According to a Napster spokeswoman, just before 5 p.m. Tuesday, 42 employees -- including founder Shawn Fanning -- were laid off.
Tuesday morning a Delaware bankruptcy judge ruled Bertelsmann A-G could not purchase the remains of the defunct music-swapping network.
The decision was the death of a deal that could have revived Redwood City-based Napster as a legitimate service. The decision will likely force the company into Chapter 7 liquidation.
Bertelsmann was Napster's chief financial investor. It had already sunk $85 million into the network. The German company wanted to purchase the rest of Napster for an additional $8 million.
Napster has been off line for more than a year.
Suits by major record labels destroyed Napster. Those companies also filed motions in the bankruptcy case objecting to the Bertelsmann sale.
I don't claim to know the answers. But one can at least say, however the market chooses to remunerate them. Look, technology was what enabled musicians to reproduce cheaply and for a mass market in a way that enabled them to make millions in the first place. Now, technology has made it so easy to reproduce stuff that there's no reasonable law that can be made to halt it being distributed freely. To me there's no normative conclusion to be drawn. It just is what it is. And I think it's not so bad.

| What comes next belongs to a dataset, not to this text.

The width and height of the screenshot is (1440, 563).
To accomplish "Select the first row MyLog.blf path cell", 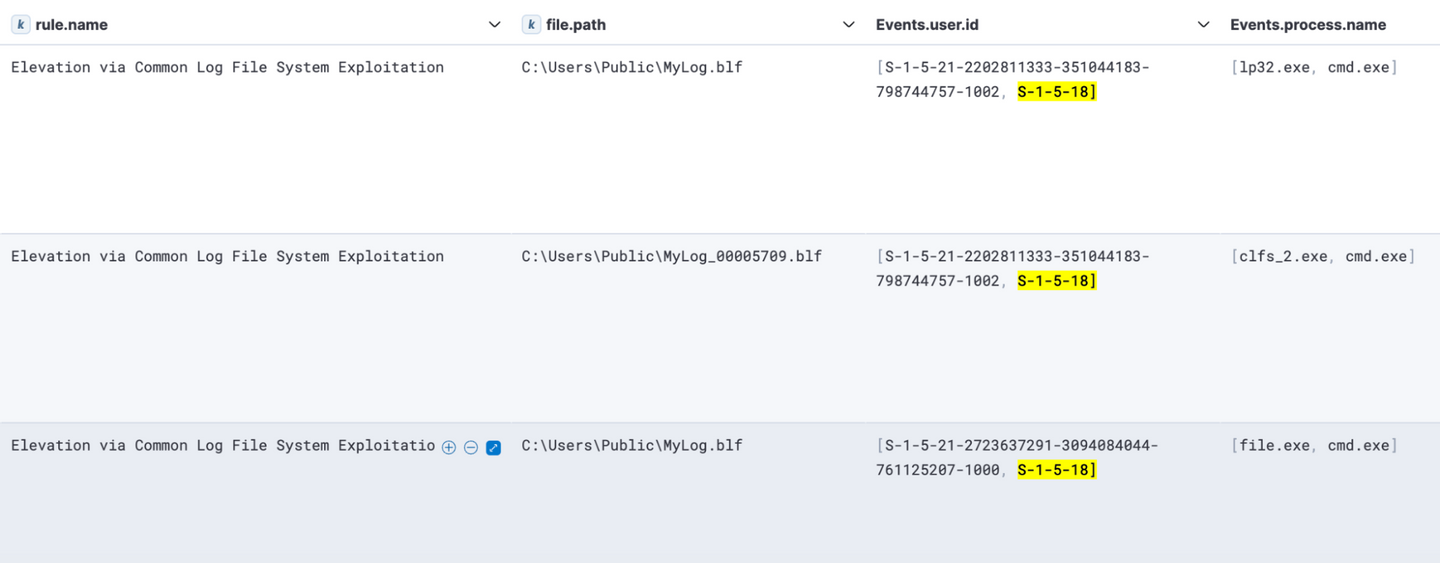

Check out this article: Free (music) downloads play sweet music.
Either give people what they want, or they will cease to do business with you. Had they gone this route then people almost certainly would have said, 'ok, there is a legal way to continue what I am doing, only a small fee, so I will go that route and do the right thing' - but instead, the RIAA's attitude has consistently been, "Who gives a damn what the customers want, we're powerful and have a lot of lawyers, and can just do whatever we want and would much rather screw the customers" -- so now the customers are saying 'Screw you'.
Unquestionably. You don't buy the CD for the CD, you buy it for what's on it. The CD is just the means to transfer something of value (the music) to the person with the money to buy it.
If you just wanted CD's, why would you pay $14.99 for one when you can get 100 for the same price?
Oh, it is simplistic, I agree. But the nitty-gritty details only serve as evidence to the single statement I made. That's why I wish I could cut-and-paste in that RS editorial, which goes into far more detail.
Did that same small detail escape your limited imagination when it came to libraries?
I relish the fact that technology is destroying an industry hell bent on destroying society.
Data point: It only costs 40¢ these days for a record company to produce a single CD, packaging and all. They tend to be sold for around $16-18 to the end consumer.
That's about right. They did screw it up big time, because they killed the only near monopoly that ever existed, and in the process allowed a den of theives to flourish in their market. (Lets not deceive ourselves, it's stealing. The problem is it's not a tangible item, it's an intellectual item that can be reproduced easily without paying the license).
They could have settled this thing to their advantage, and made a big error in crushing Napster - the monopoly that could have been. People would have gladly paid money by subscription to swap files and download genuine, high-quality MP3s. The genie is out of the bottle now, the market is fragmented and too difficult to consolidate.
The thing that strikes me as peculiar is that this is a criminal enterprise, a conspiracy, encompassing millions of people, who do it not for profit but for the love of what they are stealing, replicating, and giving away for free.
I do not find it peculiar at all. We learned this from the democrats. Some people have things we want, and we should just be given those things. It is a TAX on the recording industry - for each album they make, we get 50% or more of their songs given to us for the good of us all. They still make money, we get our music tax without having to make music ourselves, and everyone is happy. I dare the democrats to complain about this....
That's business. It costs 20 cents to make a pack of smokes. Less than a nickle for a can of coke. Raw component costs are not the only factor. Marketing costs, overhead, sales staff, office staffs, PR, recruitment, shipping.. and of course distributor and retailer mark-ups all contribute to the final cost. And many people make their living this way.
I'm not trying to defend a dinosaur, mind you. Every facet of it but the production and maybe the marketing/recruitment is a slowly dying industry.